I discussed these challenges with Sensory CEO and founder Todd Mozer, who provided a peek into the future of voice-enabled sensors and devices.

Benefits of voice-enabled interaction

Sensory is a company that has a long history with speech recognition. They started in 1994 as an embedded speech recognition chip company. Their basic strategy remains the same, but Sensory has expanded to put their speech recognition intellectual property into system on chip (SoC) MCUs and DSPs.

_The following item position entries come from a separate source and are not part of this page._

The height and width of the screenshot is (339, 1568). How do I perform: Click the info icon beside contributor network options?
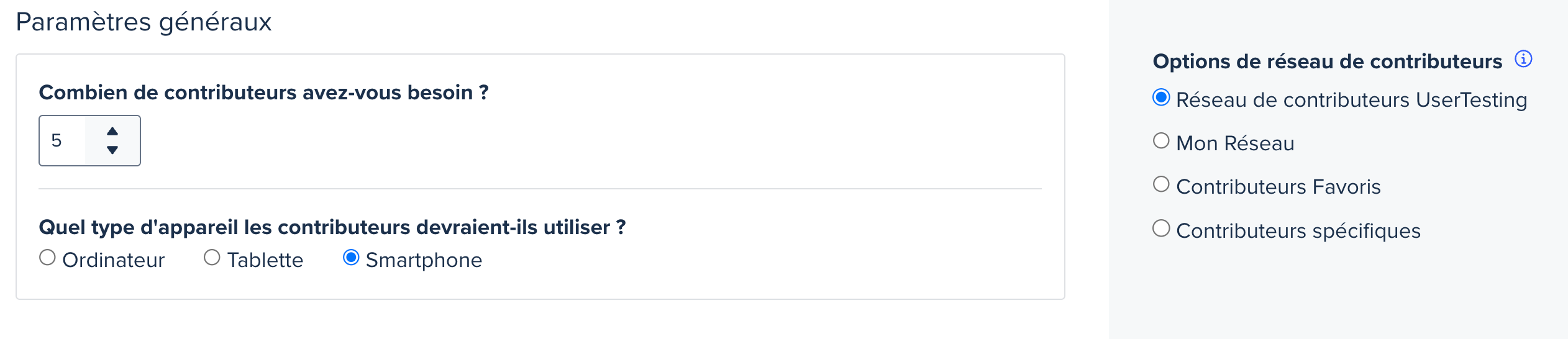click(x=1523, y=59)
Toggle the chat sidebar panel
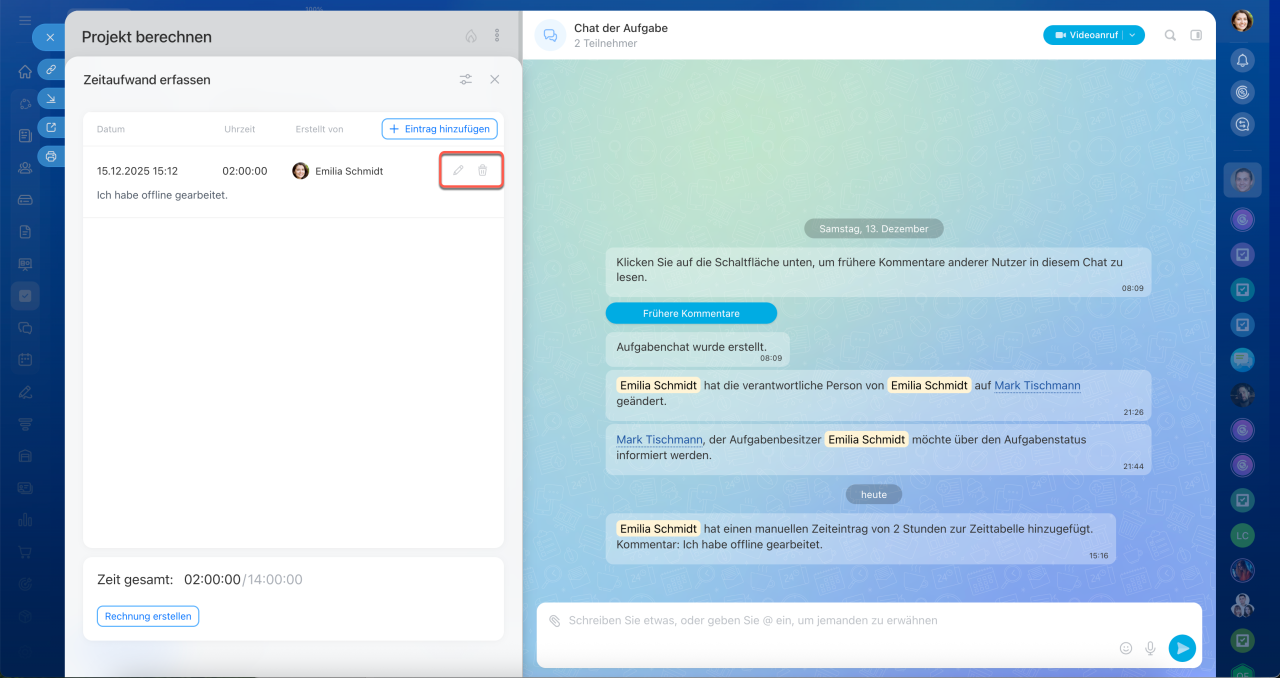 (x=1196, y=36)
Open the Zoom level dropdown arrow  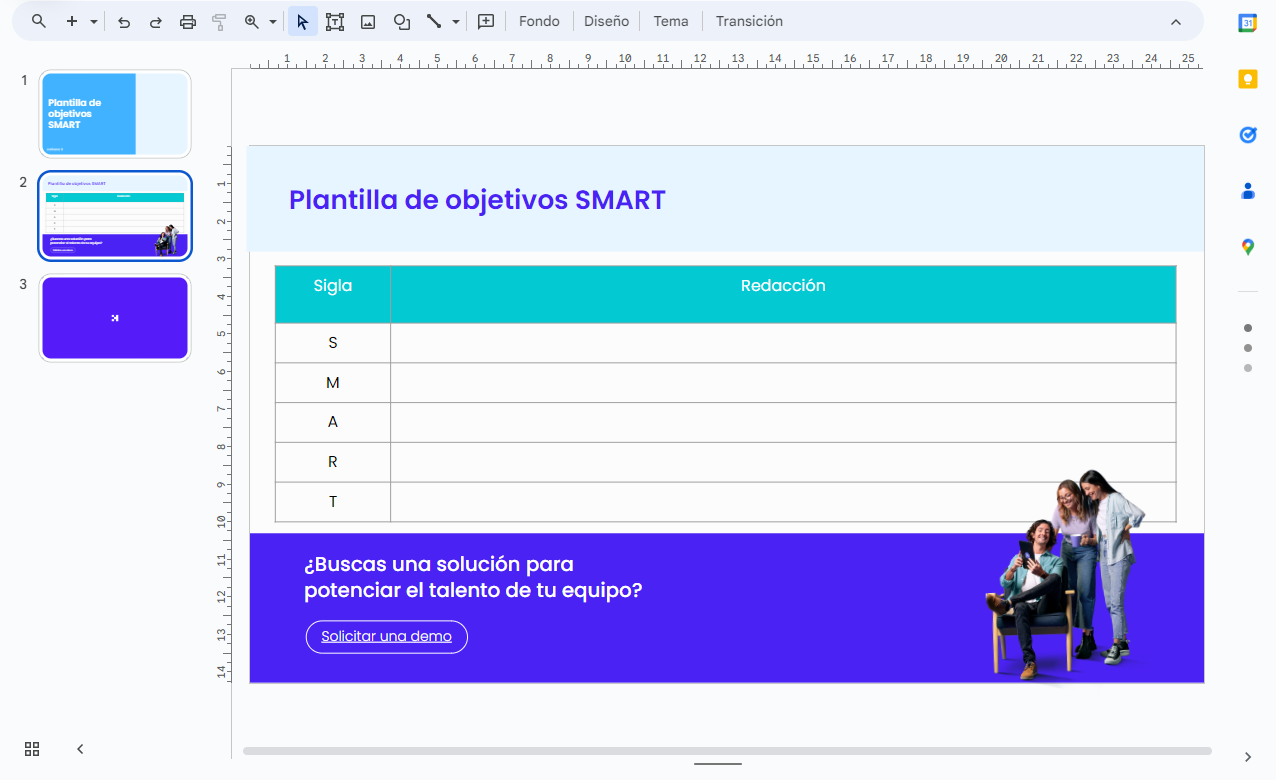coord(272,20)
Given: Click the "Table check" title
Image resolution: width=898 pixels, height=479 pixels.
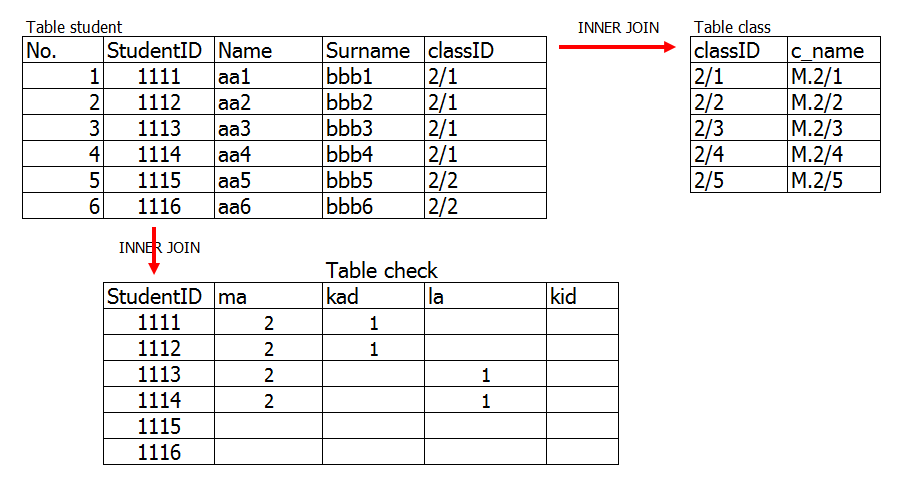Looking at the screenshot, I should point(382,271).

“The majority of IoT systems today tend to think of voice recognition being within the cloud, and there are complex speech recognition features that make sense to be there,” Mozer said describing the role of speech in the IoT environment. “But there is tremendous value in on-board speech recognition within sensors and devices. This enables better human interface and enables endpoints to communicate amongst themselves and from device-to-cloud. This meshed speech capability concept enables IoT developers to optimize where the speech features are placed.”

Sensory has developed its TrulyHandsfree voice control technology targeted for IoT devices and sensors. Most of us have interacted with speech recognition with our smartphone, which often begins with a button press. TrulyHandsfree allows for speech recognition without having to hit a button, and enables ultra-low-power, high-accuracy command sets.

Embedding speech recognition is an art

In summer 2015, Sensory announced TrulyNatural – a deep neural net speech recognition technology that combines neural networks with deep learning, resulting in acoustic modeling that is small enough to fit into an embedded system without sacrificing state-of-the-art accuracy. Goals of the system include allowing users to speak to devices naturally, that the speech recognition works even when not connected to the Internet, and that there’s no risk of conversations being recorded in a distant cloud.

“We aren’t trying to do everything the cloud can do with TrulyNatural, but something specific without sacrificing accuracy,” said Mozer. “For example, something like a coffee machine has a specific language domain. The TrulyNatural system scales down to create a natural language interface for making coffee.”

Elaborating on the paradigm in which technology uses speech hooks to wake systems from very low power modes before they can be communicated with via natural speech, Todd used the example of, “Hey coffee machine – I want a cappuccino,” to illustrate how there was no need to use silent breaks or specific wake-up phrases. “The real trick is for the device to be responsive when you’re talking to it and not interrupt if you aren’t.” he said.

“Truly hands free” development platforms

Of course, the key question for embedded developers is how to get started. Samsung ARTIK is a collection of open platforms that provide Bluetooth, Wi-Fi, Thread, and ZigBee connectivity to IoT application developers, and Sensory recently ported its TrulyHandsfree software to an ARTIK board for a home automation demo at CES in Las Vegas.

“A number of people came away impressed with the demo”, Todd said. “A crowded room, lots of music and background noise. There was no Internet connection. But when people told the board to turn the lights on or change the temperature, it just worked”

Sensory also offers hardware-based solutions for “always on” speech that can be implemented in an SoC device – about 10 thousand gates that, when running with a microphone, consume as little of 100 microamps (µA) of power. When the system is in quiet mode, it consumes less current than standard battery leakage.

Wearable and home automation are two areas that spring to mind where touchscreen-based user interaction severely limits usefulness. The ability to embed speech recognition in these devices extends use cases and greatly enhances usability for a wide range of embedded devices connecting to IoT systems.